START Supplied passage

Reputation: 5540
I'd like to count the unique groups from the result of a Pandas group-by operation. For instance here is an example data frame.
In [98]: df = pd.DataFrame({'A': [1,2,3,1,2,3], 'B': [10,10,11,10,10,15]})
In [99]: df.groupby('A').groups
Out[99]: {1: [0, 3], 2: [1, 4], 3: [2, 5]}
The conceptual groups are {1: [10, 10], 2: [10, 10], 3: [11, 15]}
where the index locations in the groups above are substituded with the values from column B, but the first problem I've run into is how to convert those positions (e.g. [0, 3]
) into values from the B
column.
Given the ability to convert the groups into the value groups from column B I can compute the unique groups by hand, but a secondary question here is if Pandas has a built-in routine for this, which I haven't seen.
Edit updated with target output:
This is the output I would be looking for in the simplest case:
{1: [10, 10], 2: [10, 10], 3: [11, 15]}
And counting the unique groups would produce something equivalent to:
{[10, 10]: 2, [11, 15]: 1}
Upvotes: 1
Views: 128
Reputation: 353059
How about:
>>> df = pd.DataFrame({'A': [1,2,3,1,2,3], 'B': [10,10,11,10,10,15]})
>>> df.groupby("A")["B"].apply(tuple).value_counts()
(10, 10) 2
(11, 15) 1
dtype: int64
or maybe
>>> df.groupby("A")["B"].apply(lambda x: tuple(sorted(x))).value_counts()
(10, 10) 2
(11, 15) 1
dtype: int64
if you don't care about the order within the group.
You can trivially call .to_dict()
if you'd like, e.g.

END Supplied passage

• [Work item A]:
Answer these questions from the pandas group-by thread, one per line:
(i) What output does df.groupby('A').groups produce for the example data frame?
(ii) Which method is chained after apply(tuple) to count the groups?
(iii) Which method can be called to turn the result into a dictionary?
• [Work item B]:
Repeat the stretch of the pandas group-by thread from "In [99]: df.groupby('A').groups" through "I haven't seen.".
These rows have nothing to do with the pandas group-by thread.

START Supplied records

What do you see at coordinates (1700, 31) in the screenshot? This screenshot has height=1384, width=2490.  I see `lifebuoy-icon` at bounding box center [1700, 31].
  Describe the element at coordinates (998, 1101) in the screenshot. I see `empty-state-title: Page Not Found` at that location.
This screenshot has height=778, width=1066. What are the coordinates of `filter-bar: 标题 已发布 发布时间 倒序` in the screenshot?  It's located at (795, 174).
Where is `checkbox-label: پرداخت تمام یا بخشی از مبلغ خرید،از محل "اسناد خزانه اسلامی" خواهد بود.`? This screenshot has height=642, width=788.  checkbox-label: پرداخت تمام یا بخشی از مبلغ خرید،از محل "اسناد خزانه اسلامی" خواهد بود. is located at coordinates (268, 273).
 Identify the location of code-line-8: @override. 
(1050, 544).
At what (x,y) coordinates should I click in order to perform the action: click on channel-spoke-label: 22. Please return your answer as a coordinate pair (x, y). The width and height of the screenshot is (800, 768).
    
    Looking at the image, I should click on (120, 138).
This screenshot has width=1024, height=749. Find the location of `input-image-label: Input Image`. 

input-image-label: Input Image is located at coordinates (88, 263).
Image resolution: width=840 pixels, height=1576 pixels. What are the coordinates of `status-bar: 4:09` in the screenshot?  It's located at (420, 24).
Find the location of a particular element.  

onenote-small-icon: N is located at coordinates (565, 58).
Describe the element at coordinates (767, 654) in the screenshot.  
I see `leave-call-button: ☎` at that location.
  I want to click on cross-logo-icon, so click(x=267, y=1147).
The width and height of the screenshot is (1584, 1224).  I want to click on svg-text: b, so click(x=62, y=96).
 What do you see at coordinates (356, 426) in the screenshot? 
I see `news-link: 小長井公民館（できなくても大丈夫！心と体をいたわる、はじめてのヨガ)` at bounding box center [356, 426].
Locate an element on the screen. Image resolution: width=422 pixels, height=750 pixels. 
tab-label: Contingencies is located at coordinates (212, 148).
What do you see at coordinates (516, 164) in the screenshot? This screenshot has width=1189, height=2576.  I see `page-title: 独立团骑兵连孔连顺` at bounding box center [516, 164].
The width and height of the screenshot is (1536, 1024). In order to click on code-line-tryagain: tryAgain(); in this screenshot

END Supplied records

• [Answer section A]:
(i) {1: [0, 3], 2: [1, 4], 3: [2, 5]}
(ii) value_counts()
(iii) .to_dict()

• [Answer section B]:
In [99]: df.groupby('A').groups
Out[99]: {1: [0, 3], 2: [1, 4], 3: [2, 5]}
The conceptual groups are {1: [10, 10], 2: [10, 10], 3: [11, 15]}
where the index locations in the groups above are substituded with the values from column B, but the first problem I've run into is how to convert those positions (e.g. [0, 3]
) into values from the B
column.
Given the ability to convert the groups into the value groups from column B I can compute the unique groups by hand, but a secondary question here is if Pandas has a built-in routine for this, which I haven't seen.